— start —

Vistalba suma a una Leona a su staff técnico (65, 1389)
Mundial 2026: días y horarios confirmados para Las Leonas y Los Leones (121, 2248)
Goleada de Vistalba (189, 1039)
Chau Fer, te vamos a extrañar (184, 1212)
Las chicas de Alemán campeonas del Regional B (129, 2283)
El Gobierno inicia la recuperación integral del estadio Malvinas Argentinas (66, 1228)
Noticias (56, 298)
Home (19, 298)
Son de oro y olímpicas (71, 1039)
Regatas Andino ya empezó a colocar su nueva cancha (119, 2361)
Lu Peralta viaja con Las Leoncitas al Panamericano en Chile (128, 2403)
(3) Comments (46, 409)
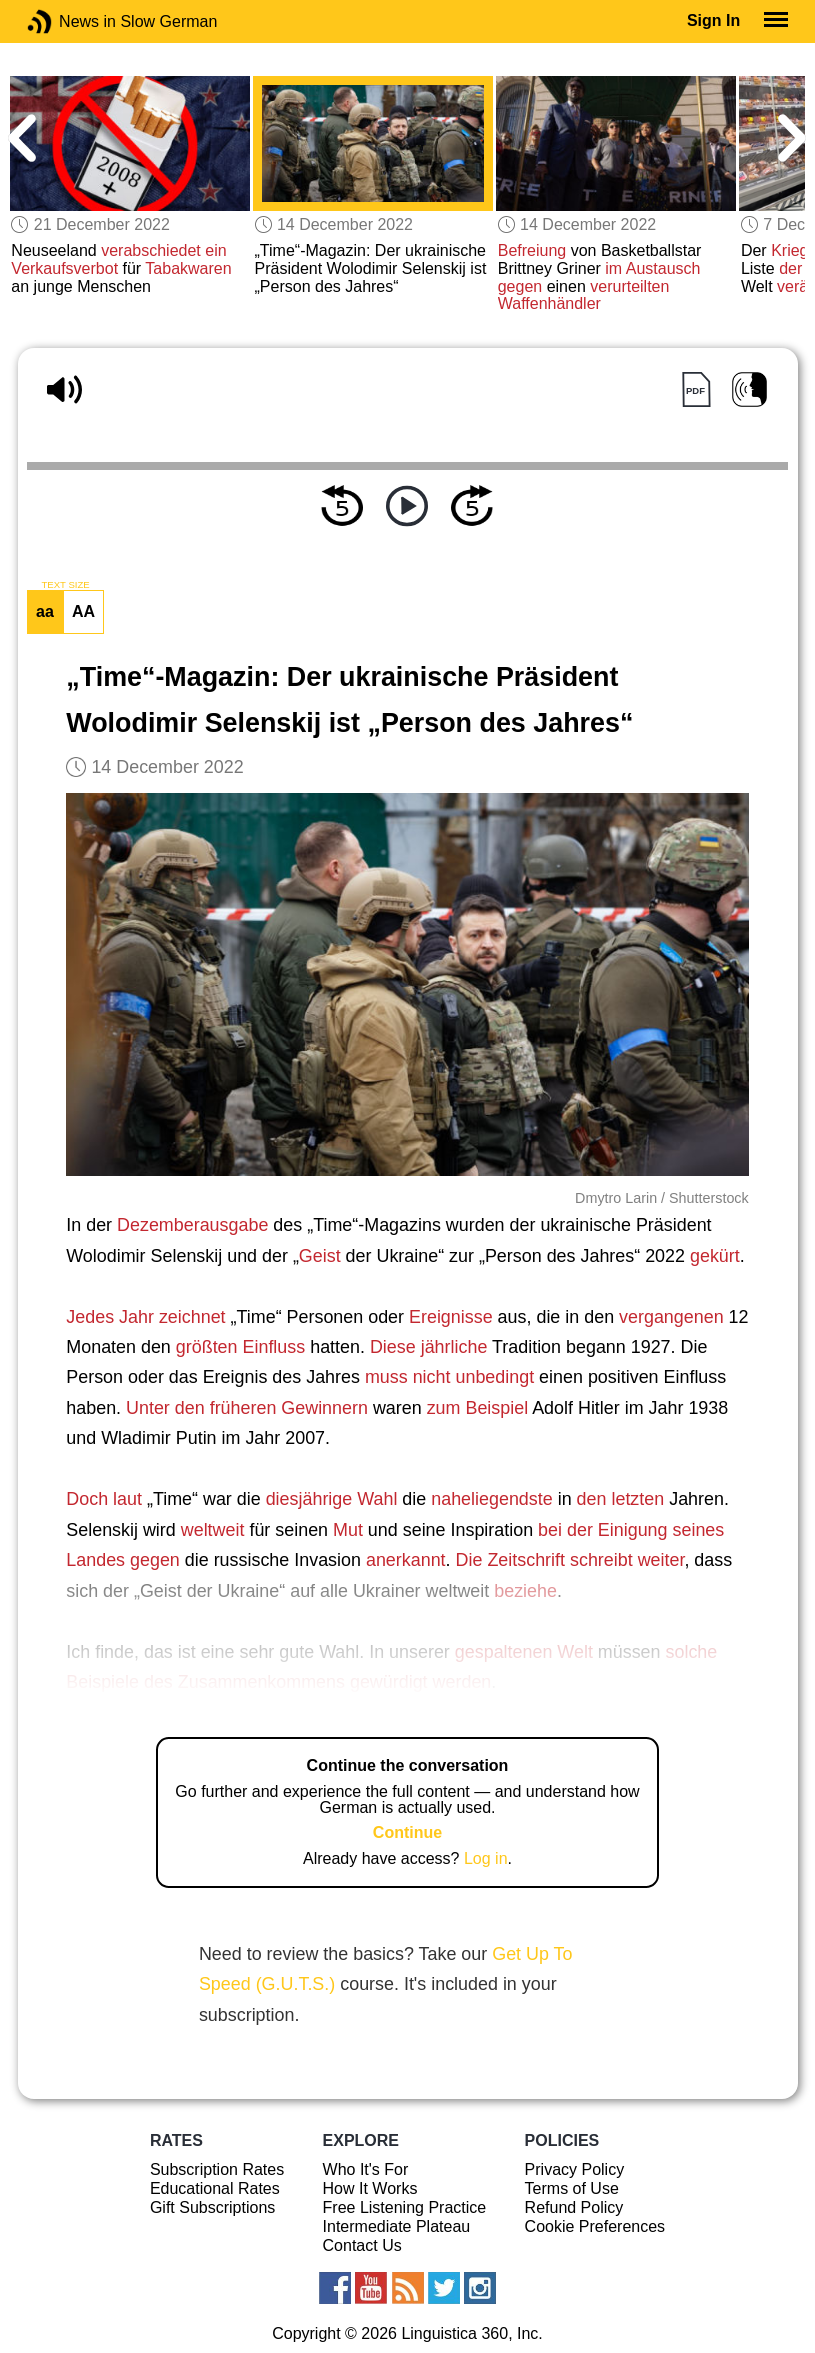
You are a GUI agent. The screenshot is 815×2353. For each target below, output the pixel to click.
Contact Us (362, 2245)
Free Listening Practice (405, 2207)
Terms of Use (572, 2188)
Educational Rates (215, 2188)
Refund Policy (574, 2207)
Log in (486, 1858)
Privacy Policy (575, 2169)
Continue (407, 1832)
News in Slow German (69, 21)
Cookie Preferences (595, 2226)
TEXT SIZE (65, 585)
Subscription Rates (217, 2169)
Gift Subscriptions (212, 2207)
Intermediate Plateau (397, 2226)
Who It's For (366, 2169)
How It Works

— end —

■ Short exercise: In the records, from the line with "Son de oro y olímpicas (71, 1039)" to the line with "Educational Rates (215, 2188)", switch "Terms of Use" to "Terms of Service" and give those lines again with nothing else changed. Leave the picture out of your answer.

■ Correct answer:
Son de oro y olímpicas (71, 1039)
Regatas Andino ya empezó a colocar su nueva cancha (119, 2361)
Lu Peralta viaja con Las Leoncitas al Panamericano en Chile (128, 2403)
(3) Comments (46, 409)
You are a GUI agent. The screenshot is 815×2353. For each target below, output the pixel to click.
Contact Us (362, 2245)
Free Listening Practice (405, 2207)
Terms of Service (572, 2188)
Educational Rates (215, 2188)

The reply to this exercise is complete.